**Collection entries:**
◇ ◇ ◇ ◇ ◇ ◇ ◇
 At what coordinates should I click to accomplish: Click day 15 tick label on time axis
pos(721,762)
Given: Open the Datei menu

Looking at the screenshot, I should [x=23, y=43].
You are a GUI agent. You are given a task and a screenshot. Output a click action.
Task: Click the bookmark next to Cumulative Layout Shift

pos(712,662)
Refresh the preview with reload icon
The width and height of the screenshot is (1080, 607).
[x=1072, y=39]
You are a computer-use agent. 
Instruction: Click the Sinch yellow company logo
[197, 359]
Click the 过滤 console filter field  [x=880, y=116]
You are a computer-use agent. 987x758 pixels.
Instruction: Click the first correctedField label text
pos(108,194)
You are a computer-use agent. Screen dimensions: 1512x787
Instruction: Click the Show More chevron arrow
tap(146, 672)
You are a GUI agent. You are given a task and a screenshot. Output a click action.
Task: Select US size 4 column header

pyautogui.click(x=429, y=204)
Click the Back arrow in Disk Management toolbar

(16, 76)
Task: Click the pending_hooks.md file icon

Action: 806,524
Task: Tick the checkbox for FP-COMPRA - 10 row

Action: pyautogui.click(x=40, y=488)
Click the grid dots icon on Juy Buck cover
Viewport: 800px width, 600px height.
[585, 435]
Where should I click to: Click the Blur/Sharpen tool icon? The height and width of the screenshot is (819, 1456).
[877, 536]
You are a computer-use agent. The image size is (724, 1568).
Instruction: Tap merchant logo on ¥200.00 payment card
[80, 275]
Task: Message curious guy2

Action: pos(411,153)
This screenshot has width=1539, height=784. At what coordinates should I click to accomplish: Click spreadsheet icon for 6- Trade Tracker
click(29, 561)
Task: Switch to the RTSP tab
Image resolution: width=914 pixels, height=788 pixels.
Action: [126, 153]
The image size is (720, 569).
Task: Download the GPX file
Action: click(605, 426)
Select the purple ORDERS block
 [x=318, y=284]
◇ ◇ ◇ ◇ ◇ ◇ ◇
**Work instructions:** Return all of the data above, keeping every line exactly as it appears.

**Exercise output:**
 At what coordinates should I click to accomplish: Click day 15 tick label on time axis
pos(721,762)
Given: Open the Datei menu

Looking at the screenshot, I should [x=23, y=43].
You are a GUI agent. You are given a task and a screenshot. Output a click action.
Task: Click the bookmark next to Cumulative Layout Shift

pos(712,662)
Refresh the preview with reload icon
The width and height of the screenshot is (1080, 607).
[x=1072, y=39]
You are a computer-use agent. 
Instruction: Click the Sinch yellow company logo
[197, 359]
Click the 过滤 console filter field  [x=880, y=116]
You are a computer-use agent. 987x758 pixels.
Instruction: Click the first correctedField label text
pos(108,194)
You are a computer-use agent. Screen dimensions: 1512x787
Instruction: Click the Show More chevron arrow
tap(146, 672)
You are a GUI agent. You are given a task and a screenshot. Output a click action.
Task: Select US size 4 column header

pyautogui.click(x=429, y=204)
Click the Back arrow in Disk Management toolbar

(16, 76)
Task: Click the pending_hooks.md file icon

Action: 806,524
Task: Tick the checkbox for FP-COMPRA - 10 row

Action: pyautogui.click(x=40, y=488)
Click the grid dots icon on Juy Buck cover
Viewport: 800px width, 600px height.
[585, 435]
Where should I click to: Click the Blur/Sharpen tool icon? The height and width of the screenshot is (819, 1456).
[877, 536]
You are a computer-use agent. The image size is (724, 1568).
Instruction: Tap merchant logo on ¥200.00 payment card
[80, 275]
Task: Message curious guy2

Action: pos(411,153)
This screenshot has width=1539, height=784. At what coordinates should I click to accomplish: Click spreadsheet icon for 6- Trade Tracker
click(29, 561)
Task: Switch to the RTSP tab
Image resolution: width=914 pixels, height=788 pixels.
Action: [126, 153]
The image size is (720, 569).
Task: Download the GPX file
Action: click(605, 426)
Select the purple ORDERS block
 [x=318, y=284]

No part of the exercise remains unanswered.